● DOCUMENT SEGMENT
━━━

简体   繁体   中英

Can't download pictures from website using Python and requests

I'm practicing my web scraping skills in Python. I want to download images from a real estate website www.immobilier.ch . I did it successfully with other websites, but this time when I want to save content of URL, after saving I see this inside a file:

<!DOCTYPE HTML PUBLIC "-//IETF//DTD HTML 2.0//EN">
<html><head>
<title>403 Forbidden</title>
</head><body>
<h1>Forbidden</h1>
<p>You don't have permission to access this resource.</p>
</body></html>

Does anyone knows a way to avoid it? As I far as I understand this website identifies me as a bot. But weird that I can scrape everything else except for the pictures. I use Requests library for saving pictures, OS to save them in a right path and Selenium webdriver (Chrome). This is a sample of my code:

image_url = driver.find_element_by_class_name("im__col__content").find_element_by_tag_name("img").get_attribute("src") #comment
path = "C:/Users/potek/Jupyter_projects/APARTMENTS"

━━━

● RECORDS
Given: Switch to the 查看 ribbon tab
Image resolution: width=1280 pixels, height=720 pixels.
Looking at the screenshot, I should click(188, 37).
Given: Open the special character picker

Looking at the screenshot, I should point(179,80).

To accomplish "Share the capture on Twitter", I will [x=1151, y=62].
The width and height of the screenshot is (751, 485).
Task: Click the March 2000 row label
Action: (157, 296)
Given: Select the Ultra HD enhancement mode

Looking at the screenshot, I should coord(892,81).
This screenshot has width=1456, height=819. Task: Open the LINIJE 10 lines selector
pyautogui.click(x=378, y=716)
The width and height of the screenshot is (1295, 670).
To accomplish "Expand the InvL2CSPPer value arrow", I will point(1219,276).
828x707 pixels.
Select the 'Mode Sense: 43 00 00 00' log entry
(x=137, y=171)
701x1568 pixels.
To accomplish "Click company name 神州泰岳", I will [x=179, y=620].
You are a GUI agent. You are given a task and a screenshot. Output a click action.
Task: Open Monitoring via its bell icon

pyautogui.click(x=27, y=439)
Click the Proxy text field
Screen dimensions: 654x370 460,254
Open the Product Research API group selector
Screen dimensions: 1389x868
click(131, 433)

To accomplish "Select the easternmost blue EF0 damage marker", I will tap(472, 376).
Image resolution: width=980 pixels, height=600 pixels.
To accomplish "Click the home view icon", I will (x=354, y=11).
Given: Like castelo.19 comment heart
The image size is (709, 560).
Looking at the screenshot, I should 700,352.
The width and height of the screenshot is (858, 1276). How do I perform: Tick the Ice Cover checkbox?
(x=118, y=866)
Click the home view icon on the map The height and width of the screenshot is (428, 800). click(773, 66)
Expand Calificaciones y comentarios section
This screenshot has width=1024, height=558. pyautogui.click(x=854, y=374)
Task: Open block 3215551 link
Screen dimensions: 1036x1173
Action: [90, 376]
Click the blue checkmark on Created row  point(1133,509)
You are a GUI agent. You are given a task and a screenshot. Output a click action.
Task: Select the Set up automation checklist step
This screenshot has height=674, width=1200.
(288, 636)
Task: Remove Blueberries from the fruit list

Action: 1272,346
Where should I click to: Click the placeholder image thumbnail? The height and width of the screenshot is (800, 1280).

━━━

● SHORT TASK 1
Summarize the forum post about downloading pictures with Python in two sentences.
● SHORT TASK 2
Pick up the forum post about downloading pictures with Python at the point where it stops and keep writing it.

● EXERCISE OUTPUT 1
While practicing web scraping in Python, the poster tries to save images from the real estate website www.immobilier.ch, but the saved files contain only a 403 Forbidden page stating there is no permission to access the resource. The poster believes the site identifies them as a bot, finds it odd that everything except the pictures can be scraped, and asks how to avoid the block, sharing a code sample that uses Requests, OS, and a Chrome Selenium webdriver.

● EXERCISE OUTPUT 2
with open(os.path.join(path, "Immobilier"+str(time.time())+".jpg"), "wb") as f:
        f.write(requests.get(i).content)

If you're using browser controllers like Selenium and Webbot the headers sent to the server would be valid and the server won't be able to identify you as a bot unless your traffic is much greater volume than would be expected, eg, if you have 100 drivers open all clicking 10 times per second on images/links etc.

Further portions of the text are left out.